Transcription and Diarization

Wraps a few open source models to transcribe, diarize and optionally tag a specific speaker.

Briefly,

Transcribe: Extract the audio from video (.mp4) files and convert the audio to text (speed-to-text).
Diarize: Adds speaker tags to the transcript for multiple speakers. The speaker tags are generic markers, e.g. SPEAKER_01, SPEAKER_02, etc.
Speaker Identification: Replaces the generic speaker tag with a configured speaker name using available audio sample embeddings of the speaker.

Models

Fast Transcriber - transcription and diarization
Pyannote - audio embedding model for speaker identification

Solution Projects

TranscriptionServiceHost

An F# windows service that exposes a SignalR connection to process transcription requests. The service queues incoming 'jobs' and processes them serially. The client is notified when the job is done.

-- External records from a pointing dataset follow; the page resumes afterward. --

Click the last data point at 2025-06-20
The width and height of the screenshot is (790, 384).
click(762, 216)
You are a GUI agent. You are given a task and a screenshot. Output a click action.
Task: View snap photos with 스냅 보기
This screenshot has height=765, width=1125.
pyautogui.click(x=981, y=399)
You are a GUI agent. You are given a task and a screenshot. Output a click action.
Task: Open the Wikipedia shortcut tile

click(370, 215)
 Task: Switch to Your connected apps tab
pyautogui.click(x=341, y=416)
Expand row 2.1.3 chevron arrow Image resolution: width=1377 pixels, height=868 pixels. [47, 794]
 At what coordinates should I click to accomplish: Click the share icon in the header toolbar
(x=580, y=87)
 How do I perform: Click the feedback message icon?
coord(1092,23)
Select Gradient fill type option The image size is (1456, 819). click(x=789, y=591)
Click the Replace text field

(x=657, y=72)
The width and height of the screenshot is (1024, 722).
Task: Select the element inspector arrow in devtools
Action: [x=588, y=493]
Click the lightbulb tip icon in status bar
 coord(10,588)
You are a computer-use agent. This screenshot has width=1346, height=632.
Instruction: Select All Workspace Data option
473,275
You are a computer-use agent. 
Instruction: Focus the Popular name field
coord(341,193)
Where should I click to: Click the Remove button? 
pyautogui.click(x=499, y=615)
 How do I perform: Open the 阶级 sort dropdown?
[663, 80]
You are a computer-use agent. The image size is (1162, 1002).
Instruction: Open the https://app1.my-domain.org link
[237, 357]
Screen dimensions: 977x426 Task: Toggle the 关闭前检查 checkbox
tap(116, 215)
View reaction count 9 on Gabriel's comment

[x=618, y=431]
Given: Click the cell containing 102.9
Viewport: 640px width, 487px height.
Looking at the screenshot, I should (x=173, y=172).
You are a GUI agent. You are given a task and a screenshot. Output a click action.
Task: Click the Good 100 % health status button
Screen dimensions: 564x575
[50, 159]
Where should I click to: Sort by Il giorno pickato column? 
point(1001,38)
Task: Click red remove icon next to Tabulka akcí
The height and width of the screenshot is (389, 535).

Transcription, diarizaton and speaker identification are compute intensive and so the service is meant to run on a GPU-enabled machine. The intent is to increase the utilization of the GPU infrastructure by making it more easily shareable.

TranscriptionClient

An F# GUI application to submit jobs to the service. The client uploads the .mp4 files to the service and triggers the processing. When server processing is complete, the client downloads the transcript (.vtt) files.

Client UI - built with Avalnoia FuncUI

The client uses SSH protocol for secure data exchange. And uploaded files are deleted by the service after the job is complete.

TranscriptionService

Contains core logic for transcription and diarization. Also contains the script ExtractSpeakerEmbeddings.fsx that can be used to extract the audio embeddings for speaker identification.

TranscriptionInterop

Common definitions shared between client and server